Hindsight is 20/20, especially when it comes to scientific studies that are revealed to have been miscalculated only in retrospect. Such is the true story behind Project Nim, an experiment that revealed the long-term consequences of exploiting a primate for research. A result of interviews and historical records collected by journalist Elizabeth Hess, Nim Chimpsky: The Chimp Who Would Be Human is a tragic, funny and maddening story of misguided attempts at scientific advances resulting in animal cruelty, and a character study of a much loved yet much mistreated chimp.
Project Nim was an attempt on the part of Columbia University psychologist Herbert Terrace to disprove Noam Chomsky’s theory that the capacity for language belongs exclusively to humans. Taken from his mother at birth, Nim was placed in a human family in the Upper West Side of Manhattan and raised as one of the children, while taking lessons in American Sign Language. Yet as human as he was, it soon became clear that Nim’s feral nature could not be contained, and the experiment was subsequently deemed a failure. When Project Nim ended, the chimp was abandoned by the only family he knew, and rotated throughout various facilities, from a chimp breeding farm to a medical research lab. It was his signing ability—along with the fame he amassed as a result of the study—that would save his life.

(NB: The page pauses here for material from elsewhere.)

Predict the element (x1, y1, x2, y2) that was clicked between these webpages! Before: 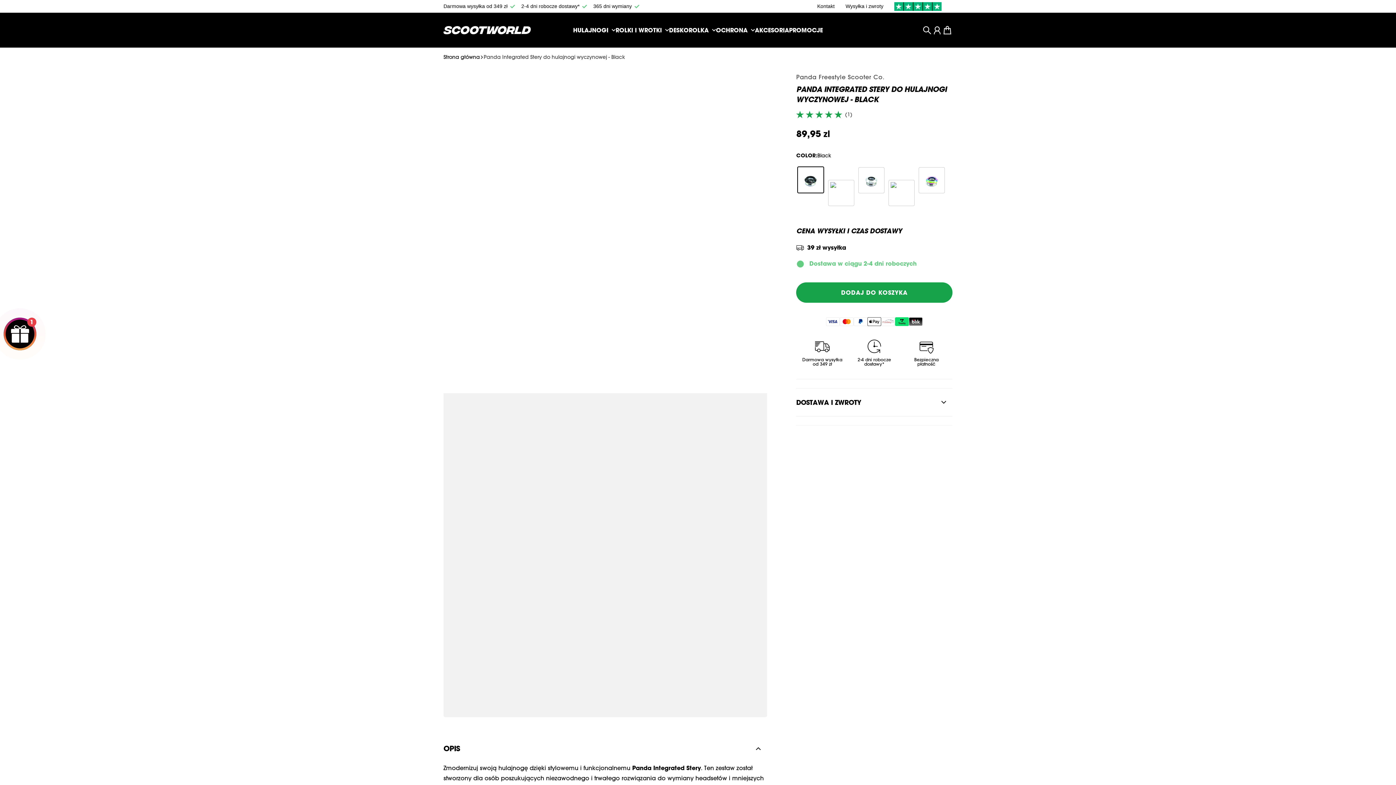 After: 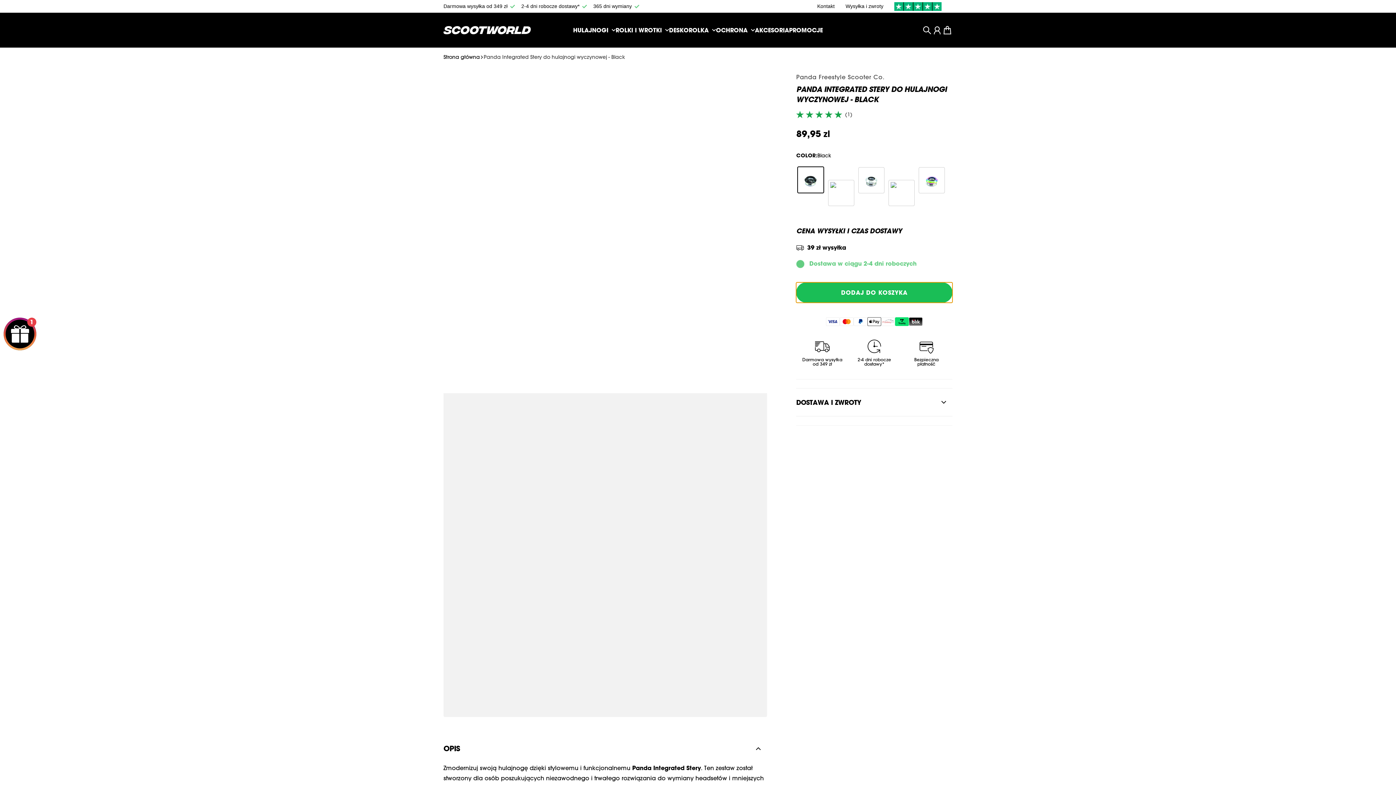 Action: label: DODAJ DO KOSZYKA bbox: (796, 282, 952, 302)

Given that Project Nim took place during the 70s, the personal dramas of the people involved were influenced by the zeitgeist of the era: a time of increasing political activism, hippie culture, the sexual revolution and women’s liberation. By detailing the cultural backdrop, Hess successfully provides some rhyme and reason to the uninformed and deplorable actions on the part of the researchers, from substance abuse and marital infidelities to punishing Nim with solitary confinement. Additionally, Hess always makes it clear that there are few clear-cut heroes and villains, and that their intentions, whether good or bad, have little bearing on the outcomes.

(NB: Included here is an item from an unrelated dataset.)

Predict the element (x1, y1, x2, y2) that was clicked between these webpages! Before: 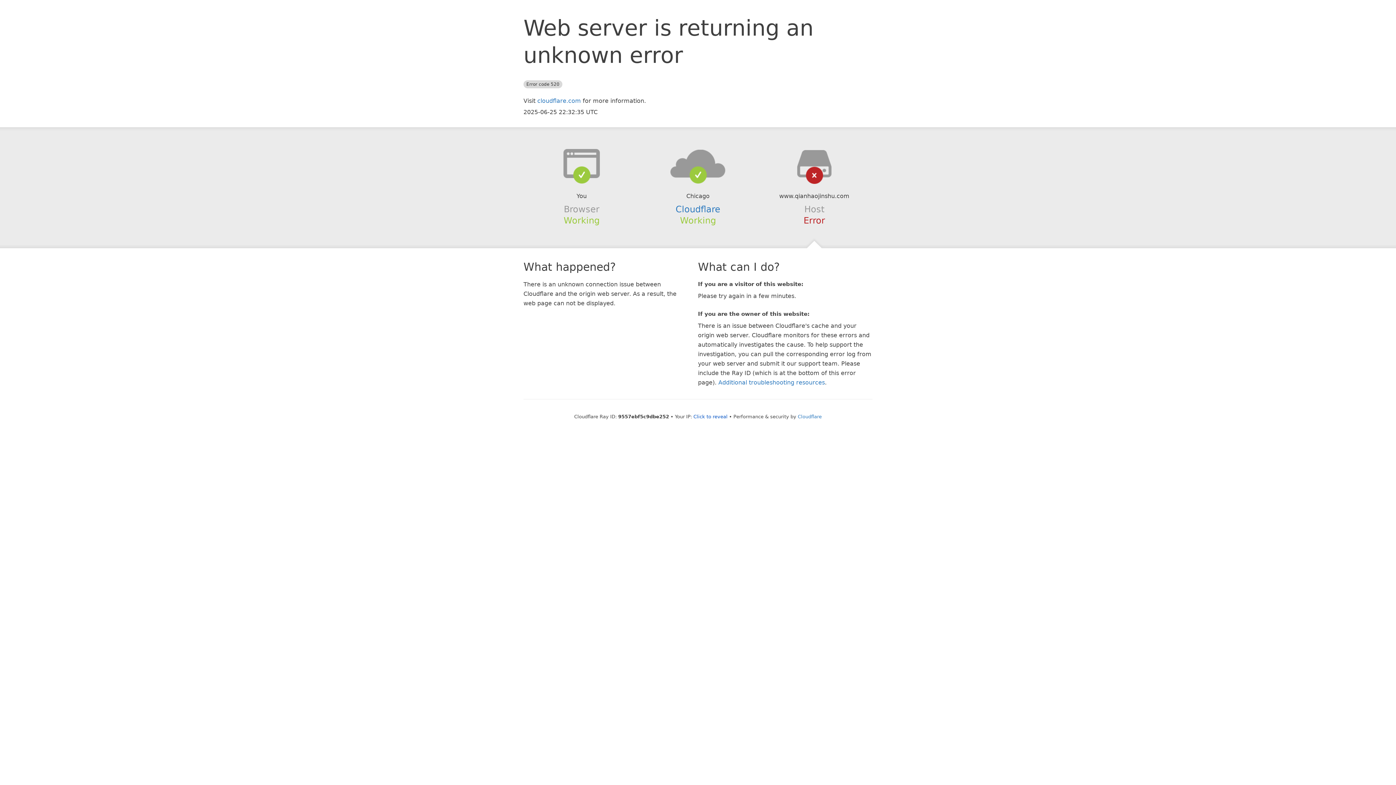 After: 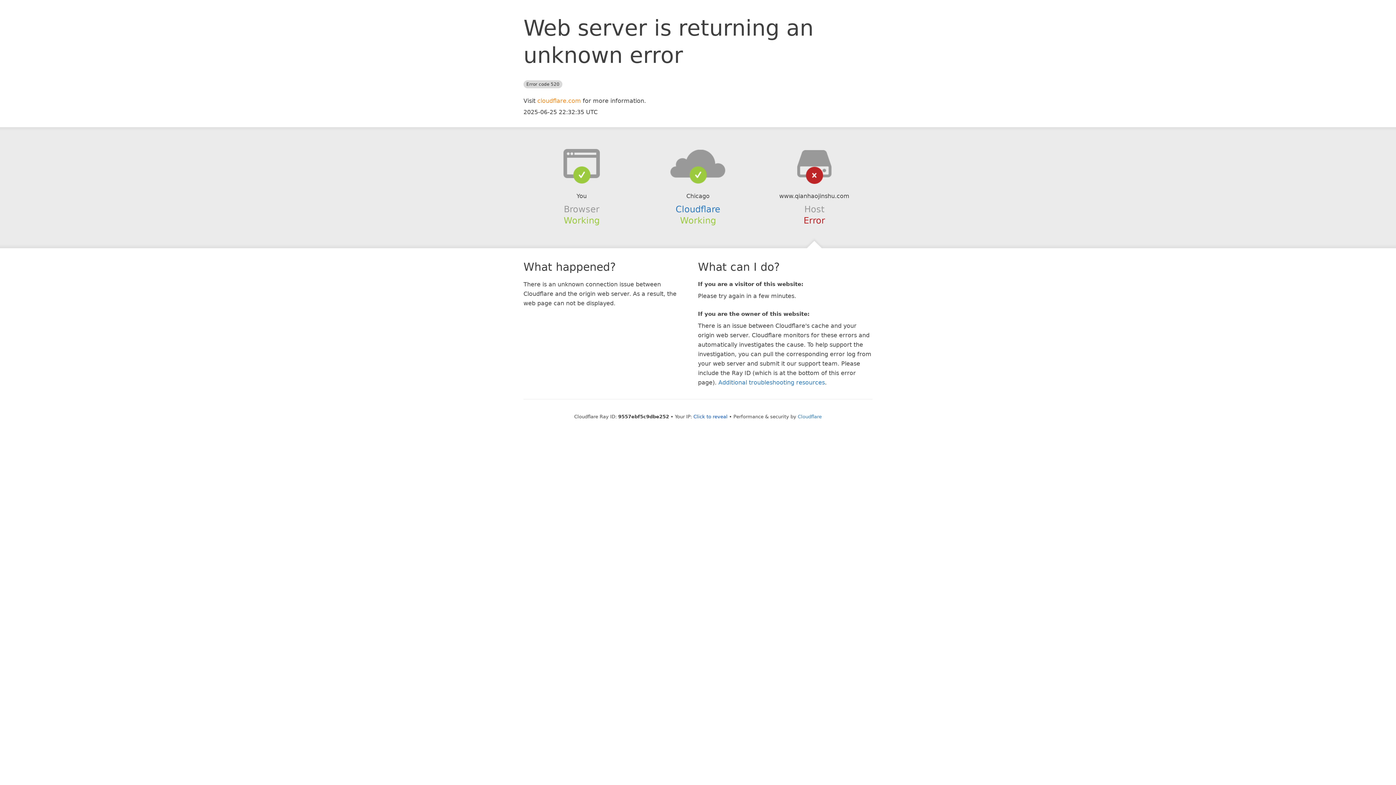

Hess characterizes Nim himself as not unlike a human child: mischievous, playful, unruly, and endearingly creative in his means of disobedience. But the professionals involved would eventually realize the hard way their own cardinal sin of anthropomorphizing a primate; a fact that became clear during attempts to socialize Nim with other chimpanzees after a lifetime spent with humans. What appears infuriatingly obvious to modern readers was not so to these seemingly intelligent psychologists and linguists whose actions are now considered not only despicable but completely foolish.
Alternately humorous and heartbreaking, Nim Chimpsky is a story that needs to be told; a cautionary tale of the treatment of animals as research subjects, and the unpleasant truth about the price of scientific discovery; as much a morality tale, and a fun, charming story, as it is an educational biography.